A run of records:
-- Start --

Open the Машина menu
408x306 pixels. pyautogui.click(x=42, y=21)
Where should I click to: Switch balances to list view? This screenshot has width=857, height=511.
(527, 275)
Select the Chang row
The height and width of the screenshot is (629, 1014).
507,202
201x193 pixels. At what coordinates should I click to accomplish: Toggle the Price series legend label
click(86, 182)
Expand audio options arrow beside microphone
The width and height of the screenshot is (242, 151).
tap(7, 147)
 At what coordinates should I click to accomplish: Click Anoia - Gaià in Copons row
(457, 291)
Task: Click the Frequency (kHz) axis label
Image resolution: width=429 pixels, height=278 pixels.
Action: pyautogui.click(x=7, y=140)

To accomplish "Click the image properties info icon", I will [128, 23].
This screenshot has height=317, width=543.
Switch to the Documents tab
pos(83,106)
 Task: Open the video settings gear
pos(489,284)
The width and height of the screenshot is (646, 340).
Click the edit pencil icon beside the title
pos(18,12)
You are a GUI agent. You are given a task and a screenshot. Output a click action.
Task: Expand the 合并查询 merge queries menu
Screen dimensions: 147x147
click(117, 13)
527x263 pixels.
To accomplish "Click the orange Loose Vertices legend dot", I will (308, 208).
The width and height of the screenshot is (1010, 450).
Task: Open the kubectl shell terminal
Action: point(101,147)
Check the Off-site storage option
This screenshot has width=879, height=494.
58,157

-- End --
-- Start --

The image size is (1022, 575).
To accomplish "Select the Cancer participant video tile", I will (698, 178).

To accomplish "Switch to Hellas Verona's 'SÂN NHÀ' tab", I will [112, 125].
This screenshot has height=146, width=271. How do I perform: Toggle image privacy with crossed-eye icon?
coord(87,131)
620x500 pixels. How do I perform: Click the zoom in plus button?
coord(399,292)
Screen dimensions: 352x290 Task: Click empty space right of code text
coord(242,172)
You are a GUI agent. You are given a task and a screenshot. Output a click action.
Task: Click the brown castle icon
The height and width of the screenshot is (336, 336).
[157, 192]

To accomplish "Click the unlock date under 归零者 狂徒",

-- End --

• [TASK TO COMPLETE]: Reproduce verbatim the rows from the line containing "201x193 pixels. At" through the line containing "click(117, 13)", including both of those lines.

• [RESPONSE]:
201x193 pixels. At what coordinates should I click to accomplish: Toggle the Price series legend label
click(86, 182)
Expand audio options arrow beside microphone
The width and height of the screenshot is (242, 151).
tap(7, 147)
 At what coordinates should I click to accomplish: Click Anoia - Gaià in Copons row
(457, 291)
Task: Click the Frequency (kHz) axis label
Image resolution: width=429 pixels, height=278 pixels.
Action: pyautogui.click(x=7, y=140)

To accomplish "Click the image properties info icon", I will [128, 23].
This screenshot has height=317, width=543.
Switch to the Documents tab
pos(83,106)
 Task: Open the video settings gear
pos(489,284)
The width and height of the screenshot is (646, 340).
Click the edit pencil icon beside the title
pos(18,12)
You are a GUI agent. You are given a task and a screenshot. Output a click action.
Task: Expand the 合并查询 merge queries menu
Screen dimensions: 147x147
click(117, 13)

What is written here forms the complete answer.